[WORK TO COMPLETE] Once you find the line with "Instruction: Click the info" in the entries below, print it and each line after it up to and including the line with "You are a computer-use agent. This", exactly, without pictures.

[SUPPLIED DATA]
***

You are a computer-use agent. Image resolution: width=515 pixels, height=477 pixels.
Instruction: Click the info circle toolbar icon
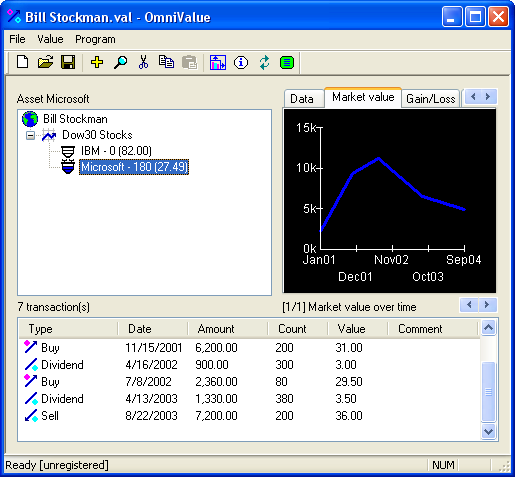click(241, 62)
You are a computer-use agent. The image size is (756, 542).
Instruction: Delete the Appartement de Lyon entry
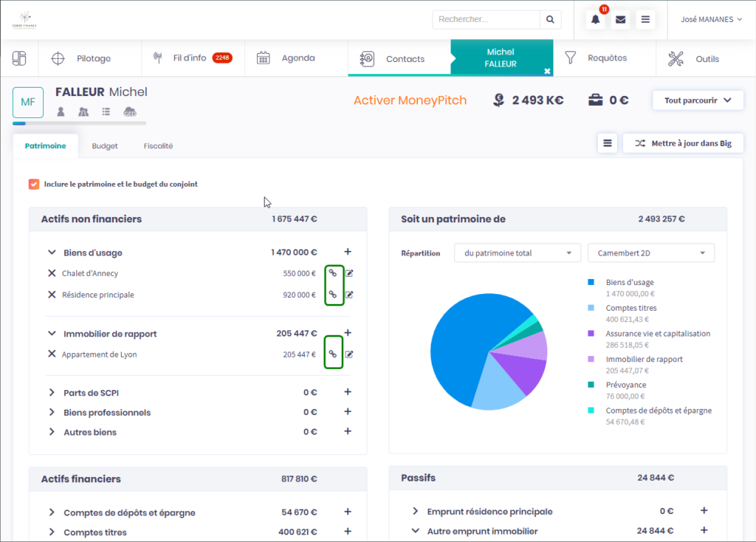pos(52,354)
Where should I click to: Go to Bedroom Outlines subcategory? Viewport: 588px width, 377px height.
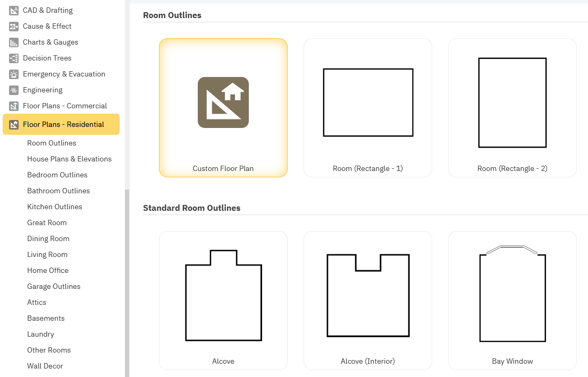[x=57, y=175]
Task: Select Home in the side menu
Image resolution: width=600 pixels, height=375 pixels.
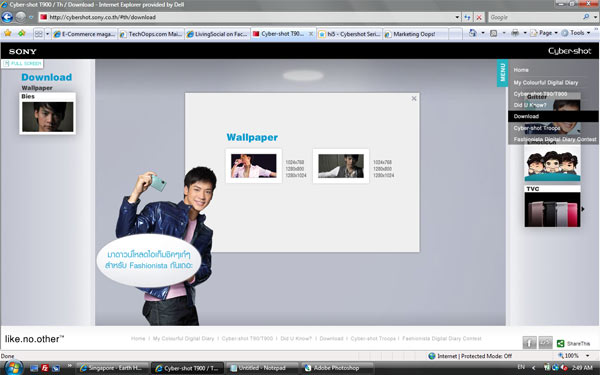Action: pyautogui.click(x=521, y=70)
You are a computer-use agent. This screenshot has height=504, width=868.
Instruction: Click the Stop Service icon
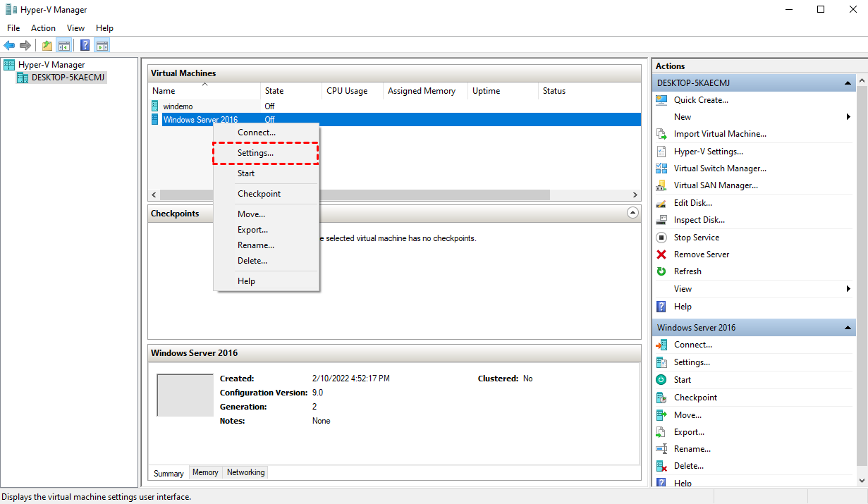pyautogui.click(x=661, y=238)
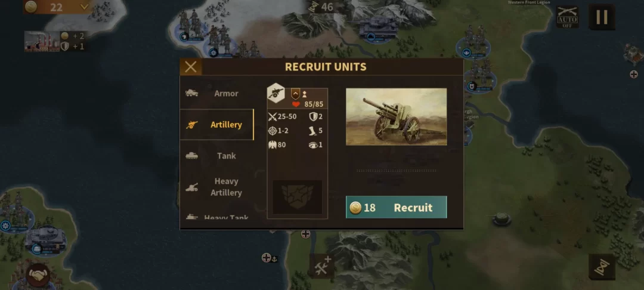Click the artillery hexagon unit icon

276,94
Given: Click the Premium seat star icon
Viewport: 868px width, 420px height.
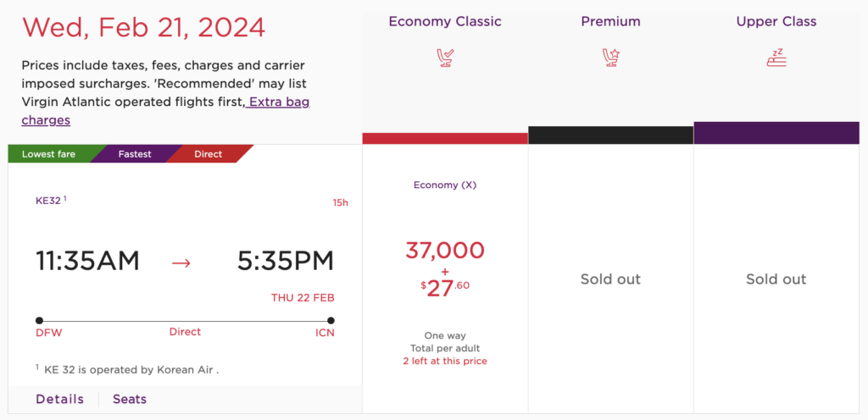Looking at the screenshot, I should pyautogui.click(x=610, y=58).
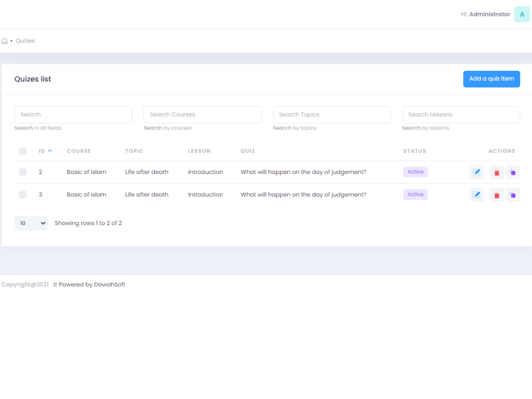
Task: Sort table by the COURSE column
Action: point(79,151)
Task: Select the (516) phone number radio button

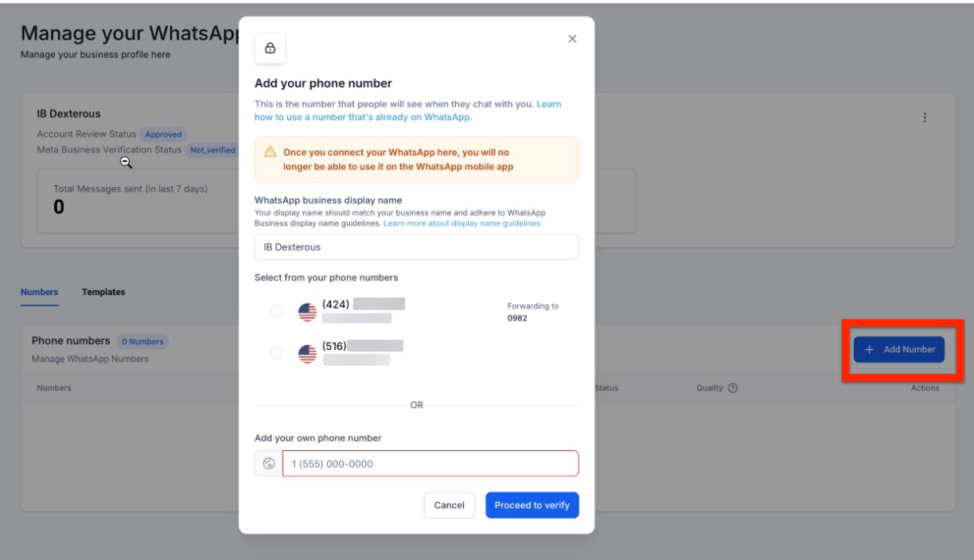Action: coord(277,353)
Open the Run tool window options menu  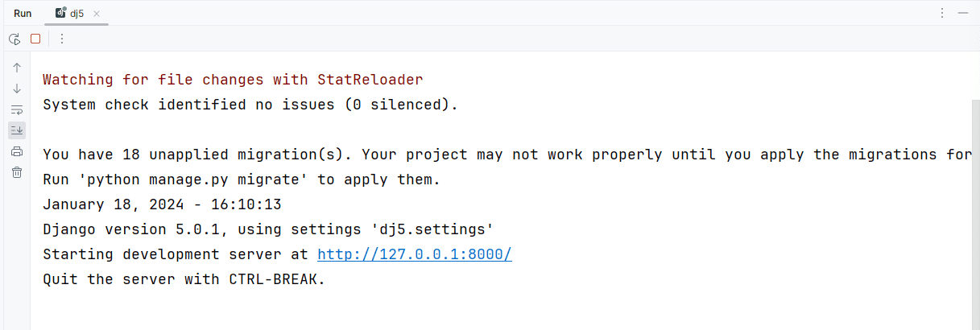point(943,14)
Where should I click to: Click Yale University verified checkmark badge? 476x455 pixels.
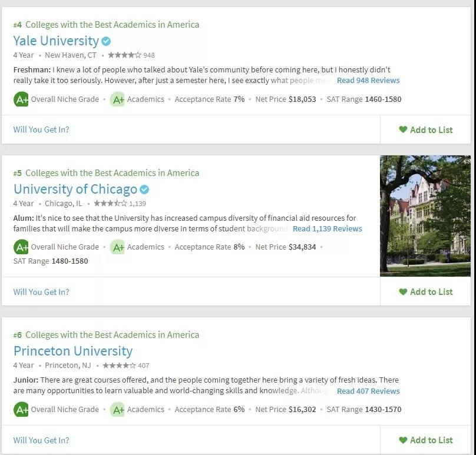(106, 41)
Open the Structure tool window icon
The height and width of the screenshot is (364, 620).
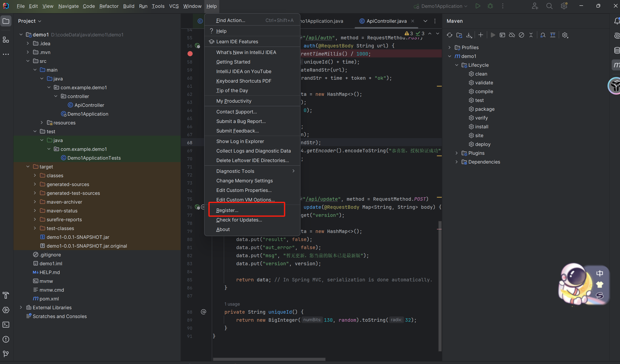[x=6, y=40]
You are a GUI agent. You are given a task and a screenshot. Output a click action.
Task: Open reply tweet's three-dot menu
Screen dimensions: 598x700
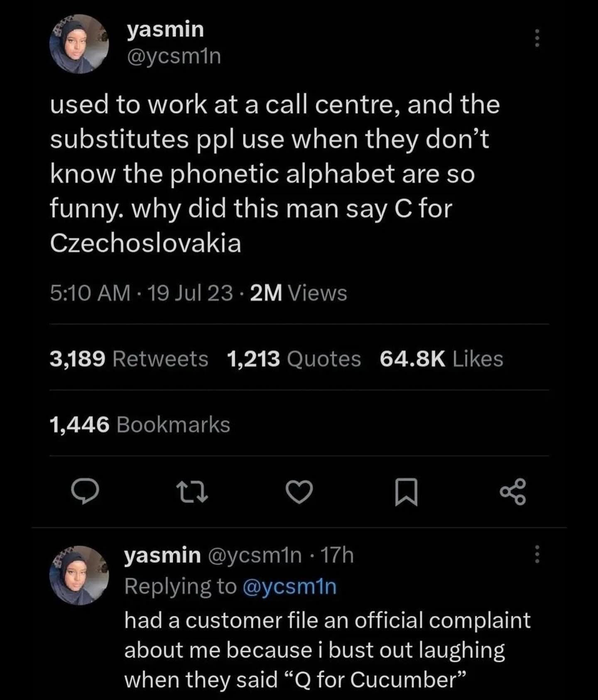(x=537, y=554)
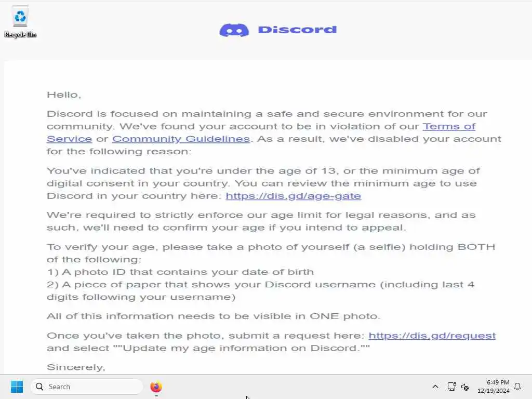The width and height of the screenshot is (532, 399).
Task: Open the Community Guidelines link
Action: pos(181,139)

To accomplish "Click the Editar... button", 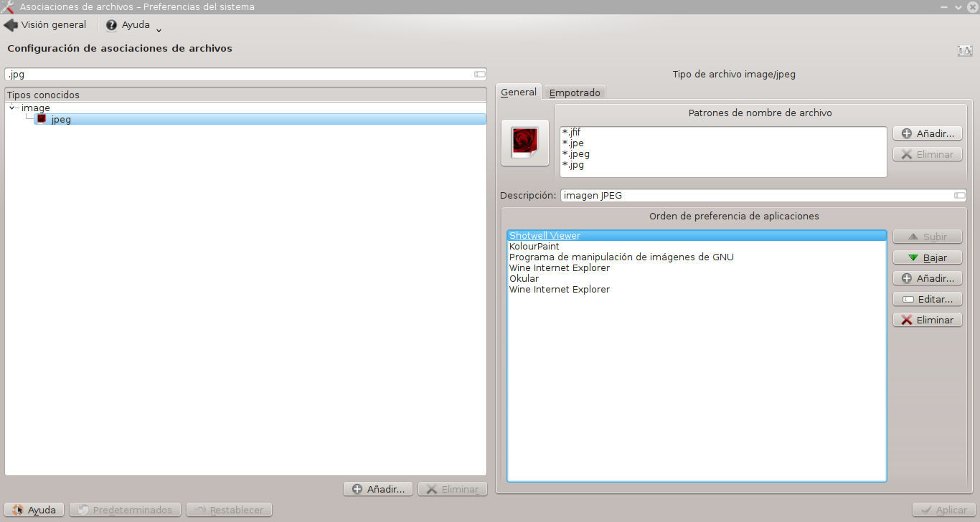I will (927, 298).
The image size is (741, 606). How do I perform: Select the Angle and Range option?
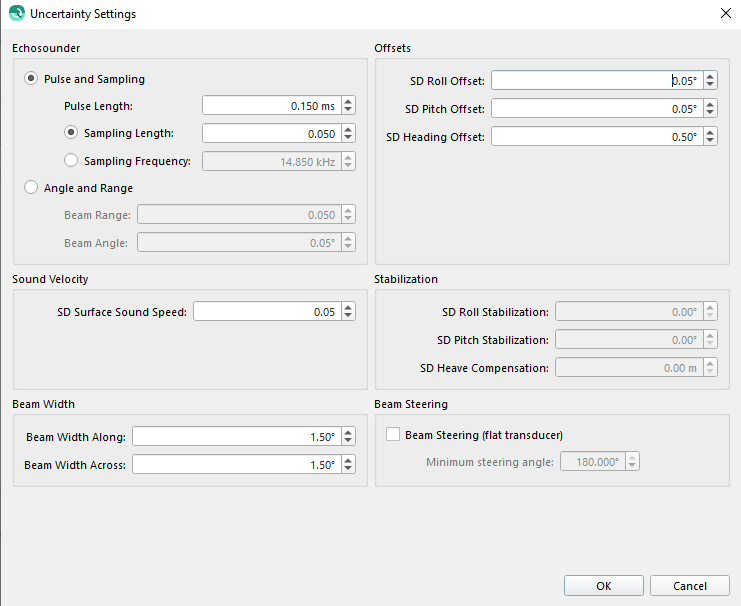(31, 187)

***

[EXERCISE RESULT]
Instruction: Click the info circle toolbar icon
click(241, 62)
You are a computer-use agent. The image size is (756, 542).
Instruction: Delete the Appartement de Lyon entry
pos(52,354)
Where should I click to: Go to Bedroom Outlines subcategory? Viewport: 588px width, 377px height.
[x=57, y=175]
Task: Select Home in the side menu
Image resolution: width=600 pixels, height=375 pixels.
Action: pyautogui.click(x=521, y=70)
You are a computer-use agent. This screenshot has height=504, width=868.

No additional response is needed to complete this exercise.